Problems and tasks:
1. In the distance selling text, what is the title of the Office of Fair Trading's October Consultation Paper?
2. Please mark each statement yes or no according to the distance selling text, quoting the words that decide it: (a) The consultation paper came out in October. (b) The draft guidance deals with the Unfair Terms in Consumer Contracts Regulations 1999. (c) The Office of Fair Trading has already published its final guidance.

Distance selling and IT suppliers

January 1, 2004

IT suppliers will have even less excuse for failing to comply with distance selling rules when the Office of Fair Trading publishes its final guidance following its October Consultation Paper: IT consumer contracts made at a distance (OFT672). Suppliers would do well to heed the OFT’s observations on consultation in relation to some of the failings of IT suppliers who make contracts with consumers at a distance, particularly online. The consultation contains draft guidance on compliance with the Consumer Protection (Distance Selling) Regulations 2000 (the DSR) and in relation to the unlawful use of unfair terms under the Unfair Terms in Consumer Contracts Regulations 1999 (the UTCCR).

Records supplied:
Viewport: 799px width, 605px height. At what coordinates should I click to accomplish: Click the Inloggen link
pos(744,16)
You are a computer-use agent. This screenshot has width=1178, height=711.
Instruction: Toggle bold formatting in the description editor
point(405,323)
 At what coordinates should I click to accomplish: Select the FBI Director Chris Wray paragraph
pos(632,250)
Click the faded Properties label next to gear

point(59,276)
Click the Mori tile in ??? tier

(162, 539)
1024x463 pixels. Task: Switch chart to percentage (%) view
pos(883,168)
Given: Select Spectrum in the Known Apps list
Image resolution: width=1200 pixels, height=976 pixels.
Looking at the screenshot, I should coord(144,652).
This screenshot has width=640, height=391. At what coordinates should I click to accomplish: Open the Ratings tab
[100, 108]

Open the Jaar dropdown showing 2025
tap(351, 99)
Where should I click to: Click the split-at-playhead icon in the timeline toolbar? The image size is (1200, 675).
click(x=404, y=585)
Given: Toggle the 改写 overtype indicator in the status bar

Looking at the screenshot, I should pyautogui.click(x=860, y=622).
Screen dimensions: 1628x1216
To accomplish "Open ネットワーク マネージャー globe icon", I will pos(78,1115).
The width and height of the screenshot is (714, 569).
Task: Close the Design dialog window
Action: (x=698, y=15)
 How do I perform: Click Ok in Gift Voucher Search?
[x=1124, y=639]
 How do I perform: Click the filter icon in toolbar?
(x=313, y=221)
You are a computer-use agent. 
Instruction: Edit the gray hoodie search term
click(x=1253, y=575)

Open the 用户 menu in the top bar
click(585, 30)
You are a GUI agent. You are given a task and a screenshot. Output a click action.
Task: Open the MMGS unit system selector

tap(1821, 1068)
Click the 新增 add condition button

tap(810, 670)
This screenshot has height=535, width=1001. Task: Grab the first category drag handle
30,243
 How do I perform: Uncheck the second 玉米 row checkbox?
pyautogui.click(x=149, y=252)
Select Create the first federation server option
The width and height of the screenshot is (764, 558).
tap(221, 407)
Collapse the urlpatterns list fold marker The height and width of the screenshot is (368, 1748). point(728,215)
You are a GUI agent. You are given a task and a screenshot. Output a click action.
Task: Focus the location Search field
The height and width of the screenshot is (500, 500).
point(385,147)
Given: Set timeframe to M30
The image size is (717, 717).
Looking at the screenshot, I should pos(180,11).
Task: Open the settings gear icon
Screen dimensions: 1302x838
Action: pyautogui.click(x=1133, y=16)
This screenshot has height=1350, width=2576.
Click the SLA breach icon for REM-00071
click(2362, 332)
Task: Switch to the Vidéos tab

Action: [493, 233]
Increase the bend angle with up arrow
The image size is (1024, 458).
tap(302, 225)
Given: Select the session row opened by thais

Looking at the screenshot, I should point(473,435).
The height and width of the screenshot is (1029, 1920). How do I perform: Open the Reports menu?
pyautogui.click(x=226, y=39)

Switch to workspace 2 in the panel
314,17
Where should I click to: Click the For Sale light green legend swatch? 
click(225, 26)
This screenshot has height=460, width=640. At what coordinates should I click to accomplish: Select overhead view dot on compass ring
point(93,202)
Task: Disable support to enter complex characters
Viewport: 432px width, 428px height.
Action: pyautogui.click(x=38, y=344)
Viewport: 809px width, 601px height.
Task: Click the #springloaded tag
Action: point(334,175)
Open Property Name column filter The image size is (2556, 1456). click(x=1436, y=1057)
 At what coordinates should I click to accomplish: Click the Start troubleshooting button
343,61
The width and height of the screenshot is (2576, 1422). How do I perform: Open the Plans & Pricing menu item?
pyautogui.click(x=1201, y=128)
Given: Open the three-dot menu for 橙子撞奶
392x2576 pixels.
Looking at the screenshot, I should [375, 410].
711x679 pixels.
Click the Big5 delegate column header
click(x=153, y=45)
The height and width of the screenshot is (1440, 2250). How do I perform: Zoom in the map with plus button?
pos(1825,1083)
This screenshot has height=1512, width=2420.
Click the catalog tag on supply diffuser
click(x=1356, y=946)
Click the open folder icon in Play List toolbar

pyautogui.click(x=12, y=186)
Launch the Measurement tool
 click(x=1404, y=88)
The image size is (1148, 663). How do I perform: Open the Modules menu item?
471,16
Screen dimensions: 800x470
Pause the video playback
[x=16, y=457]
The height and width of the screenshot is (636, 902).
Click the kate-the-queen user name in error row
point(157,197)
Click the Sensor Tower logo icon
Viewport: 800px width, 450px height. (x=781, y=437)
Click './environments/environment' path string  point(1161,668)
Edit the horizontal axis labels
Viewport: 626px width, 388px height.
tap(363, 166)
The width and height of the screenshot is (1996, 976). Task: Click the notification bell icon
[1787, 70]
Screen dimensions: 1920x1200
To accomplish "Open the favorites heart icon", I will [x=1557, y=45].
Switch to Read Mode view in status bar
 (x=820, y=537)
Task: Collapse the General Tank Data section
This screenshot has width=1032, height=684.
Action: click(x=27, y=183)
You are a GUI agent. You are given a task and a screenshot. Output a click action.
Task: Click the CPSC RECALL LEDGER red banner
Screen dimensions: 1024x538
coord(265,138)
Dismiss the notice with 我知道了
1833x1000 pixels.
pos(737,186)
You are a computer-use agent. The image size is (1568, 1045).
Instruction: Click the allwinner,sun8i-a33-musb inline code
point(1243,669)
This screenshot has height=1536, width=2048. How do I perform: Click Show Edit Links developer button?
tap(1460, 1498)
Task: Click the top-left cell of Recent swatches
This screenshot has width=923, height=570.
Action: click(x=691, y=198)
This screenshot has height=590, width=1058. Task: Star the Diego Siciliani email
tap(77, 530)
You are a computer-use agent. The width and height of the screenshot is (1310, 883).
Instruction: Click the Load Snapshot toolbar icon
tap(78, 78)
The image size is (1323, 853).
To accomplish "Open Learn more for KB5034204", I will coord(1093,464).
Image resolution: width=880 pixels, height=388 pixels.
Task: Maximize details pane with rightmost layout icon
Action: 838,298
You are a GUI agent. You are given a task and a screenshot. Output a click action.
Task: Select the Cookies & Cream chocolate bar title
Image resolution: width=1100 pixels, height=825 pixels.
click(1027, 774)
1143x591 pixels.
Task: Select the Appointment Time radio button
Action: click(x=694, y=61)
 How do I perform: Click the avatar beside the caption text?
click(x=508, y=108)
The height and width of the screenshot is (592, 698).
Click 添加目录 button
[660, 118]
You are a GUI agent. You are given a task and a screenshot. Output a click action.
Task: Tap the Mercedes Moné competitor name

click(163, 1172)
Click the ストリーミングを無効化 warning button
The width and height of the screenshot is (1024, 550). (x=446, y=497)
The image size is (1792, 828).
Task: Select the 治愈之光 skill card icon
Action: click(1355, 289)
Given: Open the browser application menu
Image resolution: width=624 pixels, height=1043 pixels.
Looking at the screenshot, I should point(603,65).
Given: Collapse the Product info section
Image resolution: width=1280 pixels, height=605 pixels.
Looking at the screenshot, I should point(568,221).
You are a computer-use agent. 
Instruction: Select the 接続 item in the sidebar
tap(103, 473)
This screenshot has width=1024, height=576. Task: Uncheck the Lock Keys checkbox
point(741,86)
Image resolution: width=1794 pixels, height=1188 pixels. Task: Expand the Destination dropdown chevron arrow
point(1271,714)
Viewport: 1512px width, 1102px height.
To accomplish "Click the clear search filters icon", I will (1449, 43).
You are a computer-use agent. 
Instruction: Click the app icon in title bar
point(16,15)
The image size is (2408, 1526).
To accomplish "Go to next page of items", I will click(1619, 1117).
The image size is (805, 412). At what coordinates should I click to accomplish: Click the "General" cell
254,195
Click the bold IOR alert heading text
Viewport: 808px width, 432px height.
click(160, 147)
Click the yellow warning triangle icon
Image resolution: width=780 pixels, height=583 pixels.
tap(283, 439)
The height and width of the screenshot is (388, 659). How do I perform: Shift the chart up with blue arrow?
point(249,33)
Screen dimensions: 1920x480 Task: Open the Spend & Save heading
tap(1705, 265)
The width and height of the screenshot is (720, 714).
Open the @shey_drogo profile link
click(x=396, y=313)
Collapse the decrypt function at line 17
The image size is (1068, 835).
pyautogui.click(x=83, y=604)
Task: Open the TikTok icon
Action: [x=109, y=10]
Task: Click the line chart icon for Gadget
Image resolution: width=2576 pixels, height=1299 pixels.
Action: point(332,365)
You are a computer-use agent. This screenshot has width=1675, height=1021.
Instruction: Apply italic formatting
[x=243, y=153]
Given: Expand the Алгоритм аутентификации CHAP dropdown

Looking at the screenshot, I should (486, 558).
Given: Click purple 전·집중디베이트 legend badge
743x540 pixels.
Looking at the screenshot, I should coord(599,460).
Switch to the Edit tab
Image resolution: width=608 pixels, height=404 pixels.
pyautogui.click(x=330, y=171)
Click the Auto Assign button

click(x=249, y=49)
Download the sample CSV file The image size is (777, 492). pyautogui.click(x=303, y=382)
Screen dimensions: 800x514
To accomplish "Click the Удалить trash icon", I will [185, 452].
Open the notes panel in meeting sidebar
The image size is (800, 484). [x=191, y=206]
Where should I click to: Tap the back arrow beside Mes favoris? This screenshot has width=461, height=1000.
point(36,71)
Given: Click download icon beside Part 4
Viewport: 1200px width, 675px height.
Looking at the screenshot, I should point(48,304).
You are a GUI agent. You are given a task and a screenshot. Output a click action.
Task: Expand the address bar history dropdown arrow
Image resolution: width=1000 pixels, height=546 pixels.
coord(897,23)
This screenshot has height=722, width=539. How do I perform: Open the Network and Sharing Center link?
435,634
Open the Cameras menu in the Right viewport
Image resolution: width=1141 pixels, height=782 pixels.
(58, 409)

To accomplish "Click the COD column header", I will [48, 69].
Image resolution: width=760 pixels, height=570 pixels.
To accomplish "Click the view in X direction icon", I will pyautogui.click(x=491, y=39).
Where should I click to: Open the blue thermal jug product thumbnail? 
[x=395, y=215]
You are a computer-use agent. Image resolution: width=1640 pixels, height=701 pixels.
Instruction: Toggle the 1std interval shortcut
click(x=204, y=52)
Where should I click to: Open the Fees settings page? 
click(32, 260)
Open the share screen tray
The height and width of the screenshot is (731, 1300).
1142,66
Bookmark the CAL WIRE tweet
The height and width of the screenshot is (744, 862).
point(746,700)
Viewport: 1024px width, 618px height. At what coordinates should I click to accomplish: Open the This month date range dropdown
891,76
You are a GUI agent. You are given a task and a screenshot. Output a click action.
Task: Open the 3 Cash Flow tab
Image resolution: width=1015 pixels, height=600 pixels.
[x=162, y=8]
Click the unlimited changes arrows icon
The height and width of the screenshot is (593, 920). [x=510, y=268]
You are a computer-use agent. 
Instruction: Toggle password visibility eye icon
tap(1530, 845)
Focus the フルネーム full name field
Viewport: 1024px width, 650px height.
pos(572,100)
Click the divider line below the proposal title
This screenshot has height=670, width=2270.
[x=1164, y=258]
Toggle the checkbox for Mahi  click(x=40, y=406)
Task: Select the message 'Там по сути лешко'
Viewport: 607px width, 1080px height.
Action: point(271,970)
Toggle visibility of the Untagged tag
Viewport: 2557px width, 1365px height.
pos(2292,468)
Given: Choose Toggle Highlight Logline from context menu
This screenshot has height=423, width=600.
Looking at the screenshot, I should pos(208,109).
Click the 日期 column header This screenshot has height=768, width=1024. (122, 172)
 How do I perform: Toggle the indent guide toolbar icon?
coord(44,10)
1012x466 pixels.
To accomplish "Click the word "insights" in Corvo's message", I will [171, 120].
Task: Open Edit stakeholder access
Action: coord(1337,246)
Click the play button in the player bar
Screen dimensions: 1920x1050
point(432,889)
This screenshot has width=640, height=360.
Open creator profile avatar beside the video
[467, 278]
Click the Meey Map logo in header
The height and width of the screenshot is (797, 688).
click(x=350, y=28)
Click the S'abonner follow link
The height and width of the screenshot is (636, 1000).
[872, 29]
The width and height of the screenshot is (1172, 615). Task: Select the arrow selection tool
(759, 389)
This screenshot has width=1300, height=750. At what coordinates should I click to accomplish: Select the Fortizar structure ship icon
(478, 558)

Full answers:
1. IT consumer contracts made at a distance (OFT672)

2.
(a) Yes: "its October Consultation Paper"
(b) Yes: "in relation to the unlawful use of unfair terms under the Unfair Terms in Consumer Contracts Regulations 1999 (the UTCCR)"
(c) No: "when the Office of Fair Trading publishes its final guidance"